Sales pondera que a nova gestão da Prefeitura de Fortaleza, de Evandro Leitão (PT), já sinalizou ao grupo que deve ratificar o que o Fórum decidir.

Por que as barracas viraram patrimônio?

Segundo a lei federal, também assinada pela ministra da Cultura, Margareth Menezes, o reconhecimento das barracas como patrimônio cultural brasileiro considera:

  • a relevância cultural como espaço de lazer, convivência e manifestação da cultura cearense, inclusive quanto à culinária típica e à organização de eventos;
  • a integração com a comunidade e a autenticidade das barracas de praia e dos barraqueiros;
  • a importância econômica e turística das barracas, que movimentam a economia local, geram empregos e promovem a cultura brasileira internacionalmente.

Uma pesquisa do Observatório da Secretaria de Turismo de Fortaleza (Setfor) sobre a Praia do Futuro, realizada nos meses de julho e agosto de 2024, constatou que 60% dos frequentadores do local são moradores de Fortaleza.
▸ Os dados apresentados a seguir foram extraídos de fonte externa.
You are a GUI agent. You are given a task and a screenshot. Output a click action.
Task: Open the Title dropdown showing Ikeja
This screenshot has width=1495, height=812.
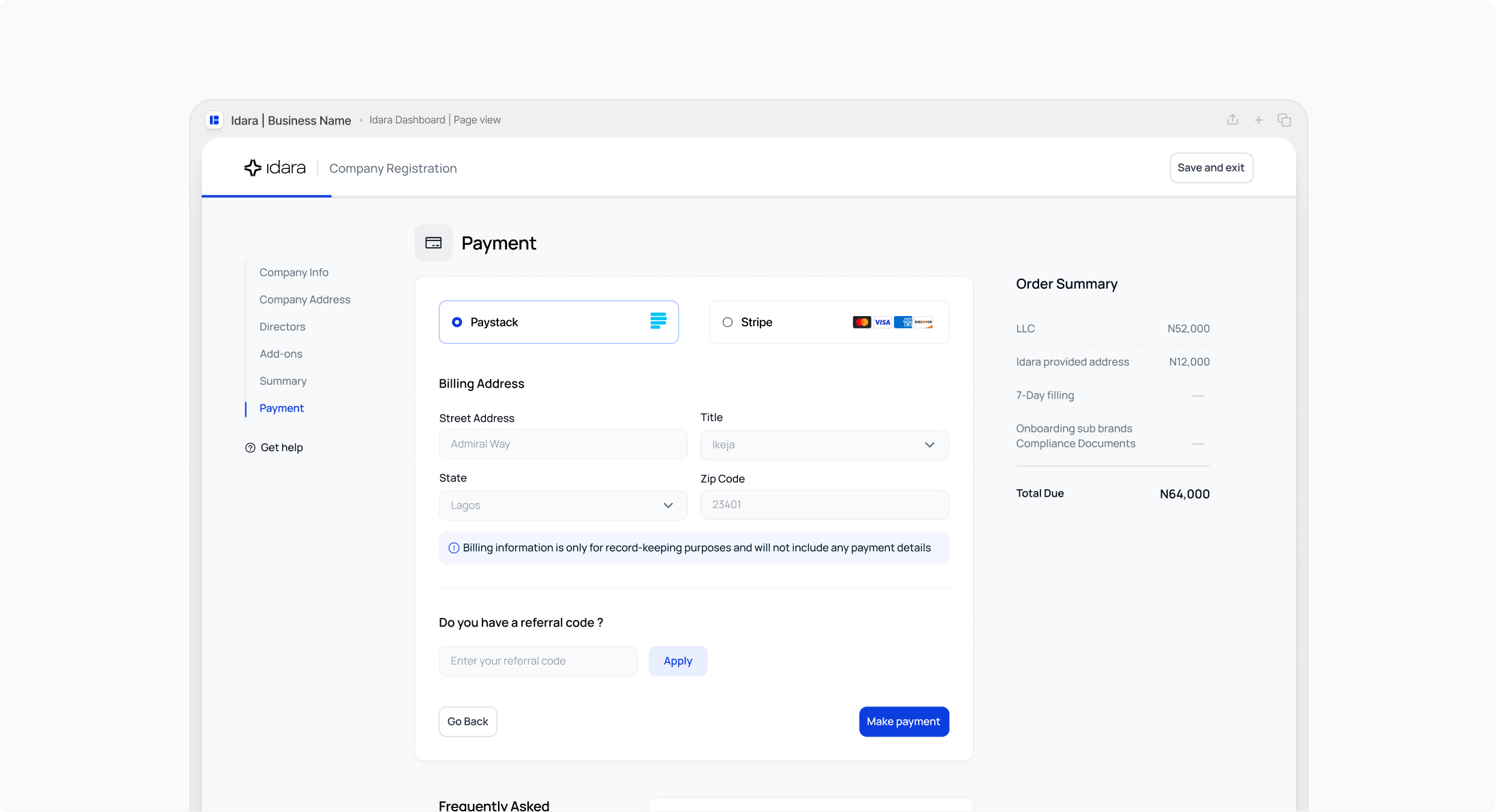click(824, 445)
Além disso, 80% dos turistas visitam a Praia do Futuro por causa das barracas. 

Hoje, a área possui cerca de 70 estabelecimentos em aproximadamente 6 km de praia. Juntos, eles geram mais de 5 mil empregos diretos e 15 mil indiretos, além de faturarem, em média, R$ 300 milhões por ano, conforme a proposição que criou a lei.

A ocupação da área data dos anos 1970, a partir das vendas de um loteamento de propriedade do empresário Antônio Diogo.